You will have a self-contained project which is part of the overall trajectory of our research, rather than of ancillary interest to the group. You will be partnered with an experienced post-doc or PhD student, who will be responsible for training you at the beginning of the year, and will support you through the remainder. As such all previous part II students in our group have been authors on at least one peer-reviewed article as a result of their year’s work, and we expect the same from your project!
We want you to work hard, but to do so by being motivated by an excitement in the research. We will not treat you as a lab “robot”, nor enforce strict working hours, but do care about your productivity over the year. The work in our group is very interdisciplinary, and we will give you the opportunity to follow your developing research interests within the framework of the group.
Part II projects
We do not define rigid projects for part II students in advance, but rather delineate a project with you when you join the group which best matches your interests, and the skills you would like to learn. The expertise in our group is varied, and the research interdisciplinary. As such past projects have ranged from purely experimental to entirely computational, and spanned biological to physical chemistry. In general though, we have found that students take on projects that have a mix of all aspects, to get as broad an experience as possible.

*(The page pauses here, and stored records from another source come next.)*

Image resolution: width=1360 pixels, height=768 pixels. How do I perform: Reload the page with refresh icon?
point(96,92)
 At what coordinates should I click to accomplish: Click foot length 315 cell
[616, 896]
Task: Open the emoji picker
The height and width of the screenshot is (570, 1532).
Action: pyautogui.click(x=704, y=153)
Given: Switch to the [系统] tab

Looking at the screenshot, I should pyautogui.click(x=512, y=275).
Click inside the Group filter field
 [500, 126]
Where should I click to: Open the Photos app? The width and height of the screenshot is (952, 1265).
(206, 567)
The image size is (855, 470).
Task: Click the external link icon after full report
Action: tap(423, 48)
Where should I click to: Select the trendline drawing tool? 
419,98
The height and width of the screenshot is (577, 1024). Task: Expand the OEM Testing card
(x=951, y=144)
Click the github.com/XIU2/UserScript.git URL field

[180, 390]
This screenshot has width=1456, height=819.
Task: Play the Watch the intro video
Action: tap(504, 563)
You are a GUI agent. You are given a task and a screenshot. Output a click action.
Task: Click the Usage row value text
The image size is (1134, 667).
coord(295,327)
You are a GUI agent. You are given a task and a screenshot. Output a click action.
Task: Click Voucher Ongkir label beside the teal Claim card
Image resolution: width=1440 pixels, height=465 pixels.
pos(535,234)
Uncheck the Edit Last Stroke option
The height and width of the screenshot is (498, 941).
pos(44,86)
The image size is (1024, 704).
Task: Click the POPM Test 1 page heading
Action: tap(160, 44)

When thinking about potential projects in the group, it might be helpful to consider the skills you are keen to learn. For example: performing state-of-the-art mass spectrometry, NMR, electron microscopy or crystallography experiments; learning how to clone, express and purify a protein; performing biophysical assays in vitro or in cells; designing novel instrumentation or data analysis approaches. While below are some example projects, we will help you make your choice based on your interests!
Structural and dynamical characterisation of a novel molecular chaperone
You will make your own (previously unstudied!) protein from scratch, learning fundamental molecular biology and protein purification skills. Then you will employ an array range of approaches to characterise its molecular details. This would include using mass spectrometry to obtain the mass and size distribution and determining its quaternary dynamics; NMR and biophysical measurements to probe for conformational changes; and biological assays to examine its functional activity.
Small molecule regulation of protein thermodynamics and kinetics
You will screen the influence of small molecules on a potential drug targets for neurodegenerative disease and cardiomyopathy. Using automated mass spectrometry approaches you will quantitatively uncover the effect these molecules have on the interfaces of the target. This will enable the further design of potential drugs based on their ability to recover the functional biophysical state.
Gas-phase approaches for overcoming protein heterogeneity
You will develop novel means for overcoming the difficulties associated with proteins existing in multiple states at equilibrium. You will spend your time developing new instrumentation strategies, and methodological approaches to enable this. Concomitantly you will spend time on complementary computational approaches to aid the objective analysis of complex data. Together this project will provide a lasting means for the study of complex mixtures of proteins.
Developing computational tools for modelling protein structure
You will learn the ropes of how to code in python and/or C++, and the basics of molecular dynamics approaches for studying proteins in silico. With these new skills you will investigate the folding and assembly transitions proteins can undergo, and how these can be manipulated by activation in vacuum. You will be able to use experimental measurements you make to help you restrain your simulations, and to validate them.